* _Assignment_: Each line of the data below must be reproduced without any change.
Segment Start: Data
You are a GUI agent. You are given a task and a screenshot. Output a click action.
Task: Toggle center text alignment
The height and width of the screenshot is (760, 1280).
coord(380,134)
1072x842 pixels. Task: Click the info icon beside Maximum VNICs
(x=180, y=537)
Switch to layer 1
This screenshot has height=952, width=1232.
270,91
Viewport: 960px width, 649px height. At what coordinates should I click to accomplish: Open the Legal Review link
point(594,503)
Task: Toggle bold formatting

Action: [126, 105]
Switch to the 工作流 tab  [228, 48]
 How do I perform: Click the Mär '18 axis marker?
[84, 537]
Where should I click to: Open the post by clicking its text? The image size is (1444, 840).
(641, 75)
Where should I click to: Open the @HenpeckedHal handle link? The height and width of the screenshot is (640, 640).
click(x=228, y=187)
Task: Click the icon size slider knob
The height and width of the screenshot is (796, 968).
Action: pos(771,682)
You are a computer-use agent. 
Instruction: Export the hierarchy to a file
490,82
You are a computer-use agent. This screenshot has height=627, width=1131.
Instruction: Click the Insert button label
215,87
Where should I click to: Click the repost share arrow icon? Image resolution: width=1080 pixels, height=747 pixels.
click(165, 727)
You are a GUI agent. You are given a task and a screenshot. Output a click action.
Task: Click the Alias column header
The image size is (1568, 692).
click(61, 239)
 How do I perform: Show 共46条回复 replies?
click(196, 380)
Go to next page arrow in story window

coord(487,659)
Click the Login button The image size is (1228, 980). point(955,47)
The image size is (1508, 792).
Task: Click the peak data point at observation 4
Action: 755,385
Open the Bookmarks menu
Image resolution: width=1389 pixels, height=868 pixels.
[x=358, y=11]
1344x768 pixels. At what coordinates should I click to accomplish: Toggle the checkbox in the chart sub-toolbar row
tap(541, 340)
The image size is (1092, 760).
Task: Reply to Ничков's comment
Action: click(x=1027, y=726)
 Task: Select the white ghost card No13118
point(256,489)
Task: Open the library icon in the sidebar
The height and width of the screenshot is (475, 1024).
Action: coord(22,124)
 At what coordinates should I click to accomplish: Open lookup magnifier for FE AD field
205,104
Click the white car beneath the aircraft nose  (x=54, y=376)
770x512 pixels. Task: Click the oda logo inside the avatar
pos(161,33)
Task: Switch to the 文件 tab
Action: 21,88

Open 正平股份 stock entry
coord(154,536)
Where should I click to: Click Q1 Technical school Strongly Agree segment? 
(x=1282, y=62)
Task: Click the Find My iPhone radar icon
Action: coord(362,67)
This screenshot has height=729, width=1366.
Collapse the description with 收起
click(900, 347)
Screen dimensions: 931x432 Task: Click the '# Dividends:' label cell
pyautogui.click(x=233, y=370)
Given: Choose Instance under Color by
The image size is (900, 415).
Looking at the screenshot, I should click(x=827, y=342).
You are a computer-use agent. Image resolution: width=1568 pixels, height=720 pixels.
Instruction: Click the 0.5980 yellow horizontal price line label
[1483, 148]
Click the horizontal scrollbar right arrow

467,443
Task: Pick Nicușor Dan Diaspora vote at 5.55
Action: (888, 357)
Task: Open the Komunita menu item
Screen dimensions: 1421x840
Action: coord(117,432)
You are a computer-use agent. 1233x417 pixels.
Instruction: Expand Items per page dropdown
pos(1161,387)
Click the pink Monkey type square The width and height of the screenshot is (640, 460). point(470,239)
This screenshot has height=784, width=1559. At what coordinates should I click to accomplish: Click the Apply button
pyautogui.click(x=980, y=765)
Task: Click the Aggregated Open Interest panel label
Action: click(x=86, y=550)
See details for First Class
Segment End: Data
* _Output of the task_:
You are a GUI agent. You are given a task and a screenshot. Output a click action.
Task: Toggle center text alignment
The height and width of the screenshot is (760, 1280).
coord(380,134)
1072x842 pixels. Task: Click the info icon beside Maximum VNICs
(x=180, y=537)
Switch to layer 1
This screenshot has height=952, width=1232.
270,91
Viewport: 960px width, 649px height. At what coordinates should I click to accomplish: Open the Legal Review link
point(594,503)
Task: Toggle bold formatting

Action: [126, 105]
Switch to the 工作流 tab  [228, 48]
 How do I perform: Click the Mär '18 axis marker?
[84, 537]
Where should I click to: Open the post by clicking its text? The image size is (1444, 840).
(641, 75)
Where should I click to: Open the @HenpeckedHal handle link? The height and width of the screenshot is (640, 640).
click(x=228, y=187)
Task: Click the icon size slider knob
The height and width of the screenshot is (796, 968).
Action: pos(771,682)
You are a computer-use agent. 
Instruction: Export the hierarchy to a file
490,82
You are a computer-use agent. This screenshot has height=627, width=1131.
Instruction: Click the Insert button label
215,87
Where should I click to: Click the repost share arrow icon? Image resolution: width=1080 pixels, height=747 pixels.
click(165, 727)
You are a GUI agent. You are given a task and a screenshot. Output a click action.
Task: Click the Alias column header
The image size is (1568, 692).
click(61, 239)
 How do I perform: Show 共46条回复 replies?
click(196, 380)
Go to next page arrow in story window

coord(487,659)
Click the Login button The image size is (1228, 980). point(955,47)
The image size is (1508, 792).
Task: Click the peak data point at observation 4
Action: 755,385
Open the Bookmarks menu
Image resolution: width=1389 pixels, height=868 pixels.
[x=358, y=11]
1344x768 pixels. At what coordinates should I click to accomplish: Toggle the checkbox in the chart sub-toolbar row
tap(541, 340)
The image size is (1092, 760).
Task: Reply to Ничков's comment
Action: click(x=1027, y=726)
 Task: Select the white ghost card No13118
point(256,489)
Task: Open the library icon in the sidebar
The height and width of the screenshot is (475, 1024).
Action: coord(22,124)
 At what coordinates should I click to accomplish: Open lookup magnifier for FE AD field
205,104
Click the white car beneath the aircraft nose  (x=54, y=376)
770x512 pixels. Task: Click the oda logo inside the avatar
pos(161,33)
Task: Switch to the 文件 tab
Action: 21,88

Open 正平股份 stock entry
coord(154,536)
Where should I click to: Click Q1 Technical school Strongly Agree segment? 
(x=1282, y=62)
Task: Click the Find My iPhone radar icon
Action: coord(362,67)
This screenshot has height=729, width=1366.
Collapse the description with 收起
click(900, 347)
Screen dimensions: 931x432 Task: Click the '# Dividends:' label cell
pyautogui.click(x=233, y=370)
Given: Choose Instance under Color by
The image size is (900, 415).
Looking at the screenshot, I should click(x=827, y=342).
You are a computer-use agent. Image resolution: width=1568 pixels, height=720 pixels.
Instruction: Click the 0.5980 yellow horizontal price line label
[1483, 148]
Click the horizontal scrollbar right arrow

467,443
Task: Pick Nicușor Dan Diaspora vote at 5.55
Action: (888, 357)
Task: Open the Komunita menu item
Screen dimensions: 1421x840
Action: coord(117,432)
You are a computer-use agent. 1233x417 pixels.
Instruction: Expand Items per page dropdown
pos(1161,387)
Click the pink Monkey type square The width and height of the screenshot is (640, 460). point(470,239)
This screenshot has height=784, width=1559. At what coordinates should I click to accomplish: Click the Apply button
pyautogui.click(x=980, y=765)
Task: Click the Aggregated Open Interest panel label
Action: click(x=86, y=550)
See details for First Class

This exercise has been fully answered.